Medicaid has been around since 1965 as an amendment to the Social Security Act. But instead of being served just chicken or steak, they received a stern presidential lecture on commitment.

Senate Republican leader Mitch McConnell thus has scheduled a vote early next week to repeal Obamacare.

The Affordable Care Act is not "exploding" or "imploding", as President Trump likes to claim.

The Senate's so-called "Byrd Rule" is created to make sure policies passed under "budget reconciliation" - which allows legislation to advance with only 51 votes instead of the usual 60 needed to get past a filibuster - directly affect the federal budget, either by decreasing spending or by increasing revenue. But this time, he upped the cost of health care to $15 a month.

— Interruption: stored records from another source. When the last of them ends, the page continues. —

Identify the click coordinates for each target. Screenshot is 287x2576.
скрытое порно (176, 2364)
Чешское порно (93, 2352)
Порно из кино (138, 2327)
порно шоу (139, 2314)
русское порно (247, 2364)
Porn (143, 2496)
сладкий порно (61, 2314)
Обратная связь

Yet for all the determined rhetoric Wednesday, the basic divisions haven't changed in the Senate, where conservatives like Rand Paul of Kentucky want legislation that fully repeals the Obama law while moderates like Susan Collins of ME want something incompatible with that, a more generous bill that provides for Americans including those who gained Medicaid coverage under the Affordable Care Act.

Trump says "Republicans never discuss how good their healthcare bill is, & it will get even better at lunchtime". Rand Paul, one of four senators who threatened to bring down the Senate bill, compared its continuation of parts of Obamacare to "German national socialism".